◆ Written request A: In the article about the bishops' letter on the economy, who headed the group of Catholic business executives and academics that released a statement?
◆ Written request B: In the article about the bishops' letter on the economy, reproduce the part that opens with the words "After its formal" and closes with "poor and disadvantaged.", swapping "poor" for "needy".
◆ Written request C: Carry the article about the bishops' letter on the economy forward from its final sentence.

◆ Selected passage:
• • • •

Nevertheless, the bishops' efforts are likely to prove as controversial as their stand against nuclear war, taken in the pastoral letter on war and peace released in May 1983.
The preparation of the letter on economics already has stirred a reaction among a group of prominent Catholic business executives and academics, headed by former Treasury secretary William E. Simon, which released its statement yesterday, in advance of the bishops' letter.
The statement by the Lay Commission on Catholic Social Teaching and the U.S. Economy praises the ability of America's economic system to create and spread wealth among its citizens and cites a religious justification for freedom of choice and the other "institutions of a free economy."
After its formal release next week, the bishops' letter will be discussed throughout the church, and, if the bishops agree, may be finally adopted a year from now.
The letter will question whether an economic philosophy rooted in individual achievement and a minimal role of government is in tune with the moral teachings of the church, according to some informed Catholic clergy and laymen. Some Catholic commentators have expressed concern about an apparent erosion of public support for programs that help the poor and disadvantaged.
"My understanding of the letter is that the bishops will be asked to examine the effects of the American economy with respect to its adequacy in meeting human needs . . , " said Bishop James W. Malone of Youngstown, Ohio, president of the National Conference.

• • • •

◆ Raw records:
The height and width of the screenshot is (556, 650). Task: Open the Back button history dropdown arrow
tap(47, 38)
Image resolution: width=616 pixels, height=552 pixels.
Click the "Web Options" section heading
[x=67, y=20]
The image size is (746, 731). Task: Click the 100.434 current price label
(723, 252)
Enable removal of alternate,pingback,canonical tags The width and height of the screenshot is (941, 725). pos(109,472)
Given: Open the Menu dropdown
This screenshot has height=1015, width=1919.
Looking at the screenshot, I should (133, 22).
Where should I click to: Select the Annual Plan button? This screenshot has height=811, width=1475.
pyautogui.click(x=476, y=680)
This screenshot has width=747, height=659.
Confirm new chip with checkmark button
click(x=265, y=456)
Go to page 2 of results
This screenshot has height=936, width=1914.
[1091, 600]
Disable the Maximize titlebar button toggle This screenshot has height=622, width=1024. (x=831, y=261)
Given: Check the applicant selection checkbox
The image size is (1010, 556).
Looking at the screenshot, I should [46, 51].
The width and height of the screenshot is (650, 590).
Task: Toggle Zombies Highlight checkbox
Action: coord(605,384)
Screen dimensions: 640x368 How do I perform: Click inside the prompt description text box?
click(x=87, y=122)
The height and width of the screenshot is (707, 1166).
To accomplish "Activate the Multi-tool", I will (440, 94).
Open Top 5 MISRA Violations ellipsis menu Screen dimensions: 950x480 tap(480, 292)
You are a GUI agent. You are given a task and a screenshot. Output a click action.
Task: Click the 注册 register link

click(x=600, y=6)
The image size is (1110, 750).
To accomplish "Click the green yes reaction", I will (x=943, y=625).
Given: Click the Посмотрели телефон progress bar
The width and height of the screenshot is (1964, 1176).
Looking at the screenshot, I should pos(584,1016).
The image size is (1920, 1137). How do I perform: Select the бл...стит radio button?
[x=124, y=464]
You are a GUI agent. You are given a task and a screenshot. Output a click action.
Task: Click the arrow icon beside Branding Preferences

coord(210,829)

• • • •

◆ Task output A: Former Treasury secretary William E. Simon.

◆ Task output B:
After its formal release next week, the bishops' letter will be discussed throughout the church, and, if the bishops agree, may be finally adopted a year from now.
The letter will question whether an economic philosophy rooted in individual achievement and a minimal role of government is in tune with the moral teachings of the church, according to some informed Catholic clergy and laymen. Some Catholic commentators have expressed concern about an apparent erosion of public support for programs that help the needy and disadvantaged.

◆ Task output C:
A central theme of the bishops' effort is the necessity of giving "a preferential option to the poor" -- a concept embraced by Pope John Paul II during his meeting with Latin American bishops at Puebla, Mexico, in 1979.
That means trying "to see things through the eyes of those who are are hurting or oppressed in any way, rather than through the eyes of those who are wealthy or successful," said Bishop Peter Rosazza, auxiliary bishop of Hartford, Conn., one of the economic letter's initiators.
Church members familiar with the bishops' letter said it contains an opening section discussing the religious values that should be woven into economic policy decisions.
The remainder of the letter deals with four or five specific economic issues: employment, poverty, economic planning and trade with developing nations, and food and agriculture may also be discussed, the church members said.
The opening will explain that the bishops are speaking out on the issue because they think the economy should not be judged just on how efficient it is, but also on how it affects people, church sources said.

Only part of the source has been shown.